Kigali: the challenge of bettering superlatives
Thursday, March 12, 2020

Now that the new flowered and plant green coat of Kigali main street medians and sides is beginning to blossom, are Kigalois (residents/city officials) ready to rise up to expectations?

Yes, the onus is on them all to hoist the Kigali cleanliness-and-orderliness flag even higher.

Kigali has for long been qualified with superlatives that still need to be bettered: greenest, most beautiful, most orderly, most alluring, most creative, most secure, most tree-covered and sundry others. On this continent, at least.

If Kigali is truly all these – mind you, the qualifications are by visitors – it’s because the city is setting a trend for the whole country. Because, as they say in Luo-land of Kenya, if a fish starts from the head when rotting, so does it start from the head when growing healthier.

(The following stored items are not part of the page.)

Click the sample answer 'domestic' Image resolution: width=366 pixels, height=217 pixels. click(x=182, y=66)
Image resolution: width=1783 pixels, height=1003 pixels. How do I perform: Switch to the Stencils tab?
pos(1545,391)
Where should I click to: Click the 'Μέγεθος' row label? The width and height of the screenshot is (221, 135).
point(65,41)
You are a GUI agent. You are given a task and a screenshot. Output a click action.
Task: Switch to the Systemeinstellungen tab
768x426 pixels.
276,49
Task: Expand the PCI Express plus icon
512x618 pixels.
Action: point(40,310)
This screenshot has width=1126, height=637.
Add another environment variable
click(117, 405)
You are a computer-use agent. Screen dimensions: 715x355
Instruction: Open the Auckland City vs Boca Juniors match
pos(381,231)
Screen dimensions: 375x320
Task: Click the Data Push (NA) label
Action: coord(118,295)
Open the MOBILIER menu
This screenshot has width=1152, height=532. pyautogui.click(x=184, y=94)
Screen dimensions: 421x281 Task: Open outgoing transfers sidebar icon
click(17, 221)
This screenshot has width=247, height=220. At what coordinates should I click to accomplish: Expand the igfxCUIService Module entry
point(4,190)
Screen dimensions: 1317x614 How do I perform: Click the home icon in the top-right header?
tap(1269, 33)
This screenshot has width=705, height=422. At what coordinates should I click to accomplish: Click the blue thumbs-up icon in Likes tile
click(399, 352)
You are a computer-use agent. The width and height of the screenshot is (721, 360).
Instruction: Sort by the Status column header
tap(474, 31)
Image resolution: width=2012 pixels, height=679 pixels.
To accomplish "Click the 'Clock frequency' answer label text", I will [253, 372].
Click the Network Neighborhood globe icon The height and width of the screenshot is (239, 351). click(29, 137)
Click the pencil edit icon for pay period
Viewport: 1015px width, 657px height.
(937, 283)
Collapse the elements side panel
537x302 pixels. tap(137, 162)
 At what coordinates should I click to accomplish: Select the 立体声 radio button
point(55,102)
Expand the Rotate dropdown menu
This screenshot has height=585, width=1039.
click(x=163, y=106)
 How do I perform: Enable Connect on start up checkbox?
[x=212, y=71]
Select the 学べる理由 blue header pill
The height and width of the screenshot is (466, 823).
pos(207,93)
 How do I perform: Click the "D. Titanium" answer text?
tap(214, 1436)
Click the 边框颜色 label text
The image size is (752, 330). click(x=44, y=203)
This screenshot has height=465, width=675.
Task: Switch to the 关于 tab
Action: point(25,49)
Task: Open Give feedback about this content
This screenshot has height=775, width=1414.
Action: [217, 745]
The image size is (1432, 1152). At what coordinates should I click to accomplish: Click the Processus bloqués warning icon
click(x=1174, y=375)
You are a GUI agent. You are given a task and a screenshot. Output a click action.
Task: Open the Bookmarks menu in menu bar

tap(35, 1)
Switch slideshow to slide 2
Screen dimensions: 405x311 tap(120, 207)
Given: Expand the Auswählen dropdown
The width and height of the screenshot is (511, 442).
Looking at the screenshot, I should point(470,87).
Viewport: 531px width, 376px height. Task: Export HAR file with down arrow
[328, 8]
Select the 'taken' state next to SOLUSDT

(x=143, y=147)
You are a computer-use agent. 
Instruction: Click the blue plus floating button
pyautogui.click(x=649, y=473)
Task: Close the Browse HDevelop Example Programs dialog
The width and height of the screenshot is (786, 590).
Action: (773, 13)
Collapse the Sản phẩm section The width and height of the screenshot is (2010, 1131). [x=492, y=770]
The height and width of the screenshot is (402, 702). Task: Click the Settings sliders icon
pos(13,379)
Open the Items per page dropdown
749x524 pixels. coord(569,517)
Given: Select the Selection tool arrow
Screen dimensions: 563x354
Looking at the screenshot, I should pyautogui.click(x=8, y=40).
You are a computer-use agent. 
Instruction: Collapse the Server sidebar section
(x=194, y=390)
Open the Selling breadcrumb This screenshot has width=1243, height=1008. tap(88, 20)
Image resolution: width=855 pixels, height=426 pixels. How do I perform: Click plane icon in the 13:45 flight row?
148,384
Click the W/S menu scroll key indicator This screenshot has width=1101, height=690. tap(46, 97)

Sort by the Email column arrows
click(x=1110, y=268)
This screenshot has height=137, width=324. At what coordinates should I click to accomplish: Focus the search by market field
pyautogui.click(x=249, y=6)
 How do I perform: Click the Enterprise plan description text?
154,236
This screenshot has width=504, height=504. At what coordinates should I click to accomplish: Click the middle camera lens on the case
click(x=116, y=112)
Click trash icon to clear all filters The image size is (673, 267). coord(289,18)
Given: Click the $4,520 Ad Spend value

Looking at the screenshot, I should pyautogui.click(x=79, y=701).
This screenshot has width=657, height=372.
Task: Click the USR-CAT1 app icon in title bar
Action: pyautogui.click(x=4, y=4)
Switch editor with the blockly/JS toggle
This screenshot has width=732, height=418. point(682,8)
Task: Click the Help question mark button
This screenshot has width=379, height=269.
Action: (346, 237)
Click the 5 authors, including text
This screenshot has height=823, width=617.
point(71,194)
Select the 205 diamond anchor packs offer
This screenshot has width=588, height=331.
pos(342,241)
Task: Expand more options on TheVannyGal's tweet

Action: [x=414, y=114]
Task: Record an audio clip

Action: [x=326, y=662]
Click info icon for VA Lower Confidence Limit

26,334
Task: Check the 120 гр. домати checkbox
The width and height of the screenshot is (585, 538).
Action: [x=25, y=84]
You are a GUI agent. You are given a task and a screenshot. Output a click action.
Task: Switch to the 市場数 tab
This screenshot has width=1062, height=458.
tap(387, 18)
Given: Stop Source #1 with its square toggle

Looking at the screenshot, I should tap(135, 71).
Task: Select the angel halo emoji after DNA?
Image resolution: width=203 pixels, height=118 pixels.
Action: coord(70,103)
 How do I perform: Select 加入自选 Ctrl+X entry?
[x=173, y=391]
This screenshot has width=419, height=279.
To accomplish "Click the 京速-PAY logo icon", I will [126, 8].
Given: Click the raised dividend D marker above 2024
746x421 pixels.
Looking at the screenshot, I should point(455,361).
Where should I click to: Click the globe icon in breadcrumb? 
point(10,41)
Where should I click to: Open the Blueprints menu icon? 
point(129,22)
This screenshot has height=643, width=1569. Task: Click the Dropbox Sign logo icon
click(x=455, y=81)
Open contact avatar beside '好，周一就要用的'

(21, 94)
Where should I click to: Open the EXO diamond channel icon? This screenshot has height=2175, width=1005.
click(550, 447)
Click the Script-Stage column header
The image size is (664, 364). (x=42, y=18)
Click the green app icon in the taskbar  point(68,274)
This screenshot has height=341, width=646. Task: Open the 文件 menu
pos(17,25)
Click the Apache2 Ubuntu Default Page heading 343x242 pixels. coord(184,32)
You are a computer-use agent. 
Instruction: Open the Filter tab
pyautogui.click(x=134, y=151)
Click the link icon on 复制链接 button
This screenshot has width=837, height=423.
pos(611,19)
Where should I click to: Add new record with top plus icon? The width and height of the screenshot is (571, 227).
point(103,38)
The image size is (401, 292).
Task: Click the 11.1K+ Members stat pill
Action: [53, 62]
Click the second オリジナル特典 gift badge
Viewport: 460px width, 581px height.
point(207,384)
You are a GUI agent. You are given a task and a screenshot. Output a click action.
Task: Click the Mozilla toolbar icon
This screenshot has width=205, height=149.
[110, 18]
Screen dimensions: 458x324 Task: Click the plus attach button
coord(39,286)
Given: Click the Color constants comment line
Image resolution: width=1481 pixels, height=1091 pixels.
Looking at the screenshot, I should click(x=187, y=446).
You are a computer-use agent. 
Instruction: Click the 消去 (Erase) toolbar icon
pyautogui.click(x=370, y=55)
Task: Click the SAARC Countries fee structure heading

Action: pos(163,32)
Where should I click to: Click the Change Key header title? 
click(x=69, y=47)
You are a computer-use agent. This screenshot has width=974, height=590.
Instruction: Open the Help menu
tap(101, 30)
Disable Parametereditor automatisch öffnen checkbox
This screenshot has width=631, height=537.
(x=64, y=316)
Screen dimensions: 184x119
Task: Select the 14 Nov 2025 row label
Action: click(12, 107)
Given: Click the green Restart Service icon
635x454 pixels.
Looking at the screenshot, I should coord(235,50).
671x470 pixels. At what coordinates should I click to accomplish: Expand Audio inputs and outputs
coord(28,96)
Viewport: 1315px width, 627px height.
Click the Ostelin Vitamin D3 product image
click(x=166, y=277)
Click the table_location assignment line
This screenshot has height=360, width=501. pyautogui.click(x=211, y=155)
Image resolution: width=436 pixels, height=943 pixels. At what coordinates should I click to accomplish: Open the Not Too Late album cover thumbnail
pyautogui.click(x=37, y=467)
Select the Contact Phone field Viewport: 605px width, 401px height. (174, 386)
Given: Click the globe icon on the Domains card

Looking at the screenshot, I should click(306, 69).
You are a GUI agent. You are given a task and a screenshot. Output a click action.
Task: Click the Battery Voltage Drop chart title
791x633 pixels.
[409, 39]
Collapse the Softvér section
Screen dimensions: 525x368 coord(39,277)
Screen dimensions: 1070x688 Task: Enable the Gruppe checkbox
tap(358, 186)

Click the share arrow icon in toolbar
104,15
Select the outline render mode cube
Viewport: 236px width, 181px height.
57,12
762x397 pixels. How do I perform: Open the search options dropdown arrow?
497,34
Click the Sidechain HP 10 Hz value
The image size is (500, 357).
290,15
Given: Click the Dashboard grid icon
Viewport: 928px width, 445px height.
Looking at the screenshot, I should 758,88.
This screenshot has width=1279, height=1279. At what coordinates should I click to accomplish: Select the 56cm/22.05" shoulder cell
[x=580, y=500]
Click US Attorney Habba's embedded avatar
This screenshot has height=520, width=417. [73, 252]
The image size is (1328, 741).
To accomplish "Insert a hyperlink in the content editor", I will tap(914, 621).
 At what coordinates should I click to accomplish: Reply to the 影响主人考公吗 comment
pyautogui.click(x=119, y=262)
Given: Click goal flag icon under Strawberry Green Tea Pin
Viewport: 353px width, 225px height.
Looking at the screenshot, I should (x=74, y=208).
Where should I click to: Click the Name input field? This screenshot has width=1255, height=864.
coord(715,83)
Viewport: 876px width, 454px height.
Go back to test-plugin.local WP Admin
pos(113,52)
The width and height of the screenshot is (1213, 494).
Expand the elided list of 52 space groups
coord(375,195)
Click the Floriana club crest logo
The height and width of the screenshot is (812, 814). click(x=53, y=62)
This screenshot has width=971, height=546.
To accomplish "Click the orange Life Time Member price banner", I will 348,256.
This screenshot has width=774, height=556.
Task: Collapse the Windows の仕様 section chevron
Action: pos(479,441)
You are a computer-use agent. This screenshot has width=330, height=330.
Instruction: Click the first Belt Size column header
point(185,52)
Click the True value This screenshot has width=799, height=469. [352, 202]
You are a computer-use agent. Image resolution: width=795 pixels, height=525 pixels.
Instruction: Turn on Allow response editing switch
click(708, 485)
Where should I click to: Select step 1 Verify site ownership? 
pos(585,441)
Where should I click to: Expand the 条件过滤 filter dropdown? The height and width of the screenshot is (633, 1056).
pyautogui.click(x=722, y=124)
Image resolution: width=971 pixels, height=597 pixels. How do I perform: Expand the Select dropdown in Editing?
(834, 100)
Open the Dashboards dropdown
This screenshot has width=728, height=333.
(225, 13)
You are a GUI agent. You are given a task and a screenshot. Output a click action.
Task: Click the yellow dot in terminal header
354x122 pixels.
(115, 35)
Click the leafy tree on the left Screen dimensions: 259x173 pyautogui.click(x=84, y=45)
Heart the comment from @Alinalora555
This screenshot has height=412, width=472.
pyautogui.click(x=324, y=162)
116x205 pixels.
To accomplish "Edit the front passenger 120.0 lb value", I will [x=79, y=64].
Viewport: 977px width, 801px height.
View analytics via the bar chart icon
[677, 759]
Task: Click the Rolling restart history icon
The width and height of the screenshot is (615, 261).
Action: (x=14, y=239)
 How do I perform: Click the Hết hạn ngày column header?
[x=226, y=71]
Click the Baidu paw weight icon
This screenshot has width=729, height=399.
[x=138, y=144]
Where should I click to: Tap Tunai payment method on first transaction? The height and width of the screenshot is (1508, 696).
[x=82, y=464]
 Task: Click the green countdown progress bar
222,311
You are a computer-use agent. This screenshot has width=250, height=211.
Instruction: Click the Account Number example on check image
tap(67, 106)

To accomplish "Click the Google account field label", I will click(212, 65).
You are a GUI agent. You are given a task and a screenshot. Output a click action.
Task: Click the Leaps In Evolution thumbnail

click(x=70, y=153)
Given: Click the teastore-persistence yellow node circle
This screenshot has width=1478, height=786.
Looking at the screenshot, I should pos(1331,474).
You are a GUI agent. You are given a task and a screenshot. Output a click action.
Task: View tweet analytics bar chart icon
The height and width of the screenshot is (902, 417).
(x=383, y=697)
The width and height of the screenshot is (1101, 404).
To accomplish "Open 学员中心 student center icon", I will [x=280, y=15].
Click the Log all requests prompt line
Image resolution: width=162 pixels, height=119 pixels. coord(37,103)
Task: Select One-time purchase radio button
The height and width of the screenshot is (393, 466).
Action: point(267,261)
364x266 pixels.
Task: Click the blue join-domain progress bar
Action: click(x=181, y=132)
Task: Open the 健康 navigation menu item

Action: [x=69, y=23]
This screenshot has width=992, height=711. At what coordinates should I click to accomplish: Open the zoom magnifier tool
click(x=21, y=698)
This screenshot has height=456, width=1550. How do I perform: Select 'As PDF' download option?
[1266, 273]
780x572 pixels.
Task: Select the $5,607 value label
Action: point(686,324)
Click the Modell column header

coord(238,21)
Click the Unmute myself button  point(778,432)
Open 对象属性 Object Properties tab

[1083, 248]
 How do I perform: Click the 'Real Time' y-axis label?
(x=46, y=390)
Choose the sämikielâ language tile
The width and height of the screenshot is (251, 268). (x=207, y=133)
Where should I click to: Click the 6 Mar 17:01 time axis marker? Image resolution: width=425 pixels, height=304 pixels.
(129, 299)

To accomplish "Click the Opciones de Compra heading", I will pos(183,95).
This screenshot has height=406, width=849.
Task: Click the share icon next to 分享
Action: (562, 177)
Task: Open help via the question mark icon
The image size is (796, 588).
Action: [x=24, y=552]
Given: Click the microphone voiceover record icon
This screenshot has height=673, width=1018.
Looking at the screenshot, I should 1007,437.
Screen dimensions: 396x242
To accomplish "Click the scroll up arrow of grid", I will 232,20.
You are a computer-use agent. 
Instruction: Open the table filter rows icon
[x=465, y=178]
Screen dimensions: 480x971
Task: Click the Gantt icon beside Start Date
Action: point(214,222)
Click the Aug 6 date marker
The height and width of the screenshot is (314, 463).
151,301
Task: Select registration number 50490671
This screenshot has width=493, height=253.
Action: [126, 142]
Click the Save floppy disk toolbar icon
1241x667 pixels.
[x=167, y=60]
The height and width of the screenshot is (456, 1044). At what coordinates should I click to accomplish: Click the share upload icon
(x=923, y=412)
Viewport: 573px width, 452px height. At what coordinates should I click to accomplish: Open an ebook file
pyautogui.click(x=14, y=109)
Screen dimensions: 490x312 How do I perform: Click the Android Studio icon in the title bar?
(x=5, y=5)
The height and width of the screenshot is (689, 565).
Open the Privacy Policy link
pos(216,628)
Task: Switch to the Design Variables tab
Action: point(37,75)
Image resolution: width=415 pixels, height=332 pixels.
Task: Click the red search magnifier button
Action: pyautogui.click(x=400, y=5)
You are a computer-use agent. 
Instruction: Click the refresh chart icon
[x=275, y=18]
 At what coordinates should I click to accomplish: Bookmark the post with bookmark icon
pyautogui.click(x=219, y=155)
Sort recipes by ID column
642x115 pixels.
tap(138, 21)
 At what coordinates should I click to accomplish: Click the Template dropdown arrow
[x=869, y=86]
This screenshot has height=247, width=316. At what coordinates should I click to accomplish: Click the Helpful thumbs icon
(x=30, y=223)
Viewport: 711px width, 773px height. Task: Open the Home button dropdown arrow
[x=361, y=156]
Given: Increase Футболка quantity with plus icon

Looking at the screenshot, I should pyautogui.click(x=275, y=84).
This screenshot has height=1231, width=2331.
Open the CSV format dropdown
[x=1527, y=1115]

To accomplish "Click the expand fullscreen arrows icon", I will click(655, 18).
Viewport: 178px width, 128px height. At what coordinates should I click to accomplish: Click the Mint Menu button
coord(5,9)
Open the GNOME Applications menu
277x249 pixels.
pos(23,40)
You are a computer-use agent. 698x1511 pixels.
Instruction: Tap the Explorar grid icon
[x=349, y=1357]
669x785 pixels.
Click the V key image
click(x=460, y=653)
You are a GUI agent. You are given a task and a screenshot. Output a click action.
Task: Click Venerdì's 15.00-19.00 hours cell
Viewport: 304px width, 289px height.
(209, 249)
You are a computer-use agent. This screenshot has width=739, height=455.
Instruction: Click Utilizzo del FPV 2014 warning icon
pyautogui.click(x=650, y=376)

So, for Rwanda to up her ante in tidiness, Kigalois must not shy away from the challenge of being at the vanguard.

And thus far, many of them have shown that they can be equal to the task.

There are rotten fish among city officials, that’s an undeniable truth. However, with the country’s leadership firmly behind the residents and thus quick to weed out the offenders, the heavy arm of the law has always come down hard on these ne’er-do-wells.

Kigalois must be on the alert, then. For, in spite of it all, they’ve kept up their onward-march.

Where central and local governments have failed to stretch everyone’s taxes, and utility parastatals to stretch charged fees, beyond a certain limit, residents have rallied together to push further their efforts or dig deeper in their pockets to chip in.

We’ve seen this in umuganda for different tasks: cleaning, clearing bushes, putting up houses for the poor, building bridges, say it. We’ve seen it as residents have pooled resources to hard-surface their housing-estate streets and to help utility companies connect houses to electric power lines and running water to main pipes.

It’s for this cooperation among central government, local governments and residents that the city is going places.

When the prestigious National Geographic Magazine enthuses about "progressive” Kigali having "an allure of its own. Thanks to…innovative entrepreneurs”, it buoys the heart.

The turf, plants and trees along the tidy tarmacked streets; the wooded hills; the organized residential housing estates and their green spaces – though still a long way to go on that score; the wetlands – though still being organized. The general "lush greenery” plus the beautiful buildings sprouting all over are to thank for those plaudits.

In fact, NGM’s journalist, Emma Gregg, described The Kigali Conference Centre in a way that’d never occurred to me. As a "domed like a traditional Rwandan palace” (yes, we know) but as "lit like a sci-fi space station”, wapi! I had always failed to capture that imagery, though it always hovered over my mind.

But as residents, we must not allow our officials and ourselves to sit on our laurels, even if we deserve them. We must push ourselves harder, if our "think big” motto is to hold meaning.

And so, Kigalois, speak up your views, for you have responsive administrations.

Here is my take on required improvements and additions to existing attractions.

We certainly need more tarmacked streets all over Kigali, if dust and mud are not to be imported from side streets and roads to soil our main streets that would otherwise be sparklingly neat asphalt. The street median and side edges need the good old matting turf to hold the soil that’s left bare by these flower plants, so as not spill onto the tarmac.

Luckily, as our city officials have so easily reverted to the old zebra crossing colours (for failure to assiduously maintain other colours?), so can they easily bring back some turf.

I salute the new beautiful buildings, Heaven knows I do, but we need more reminders of our past ugliness! Parliament Buildings, the Kant house and Habyarimana (if the genocidaire was truly issued from God!) building are not enough.

The arts are doing a good job and should be praised. They need emulation.

Kigali security is hard to fault, as all know. But house break-ins and petty thievery need halting.

Service delivery, service delivery! Does it know this is modern Kigali? The queues in public and private hospitals, local administration offices, banks, bus and minibus-taxi stations and such other places, only modern technology can save Kigalois. The crowds!

ICT tools like Irembo online service are doing their best but I guess their hands are full.

Otherwise, much as government reacts in a flash to hold pandemics like COVID19 at bay, it can’t do everything at once. It’s a puzzle how some officials ignore its impassioned urgings.

But if you want to see misery, visit the RSSB headquarters building. Try to see a doctor who approves prescribed medicine that’s not on the list of those covered by the medical insurance and you’ll scream blue murder! That man (only one?) moves in endless circles, only to sign for an acquaintance here and there and look at the groaning crowd as if they are trash!

Does that doctor know this is not the Rwanda of the years before 1994?

The views expressed in this article are of the author.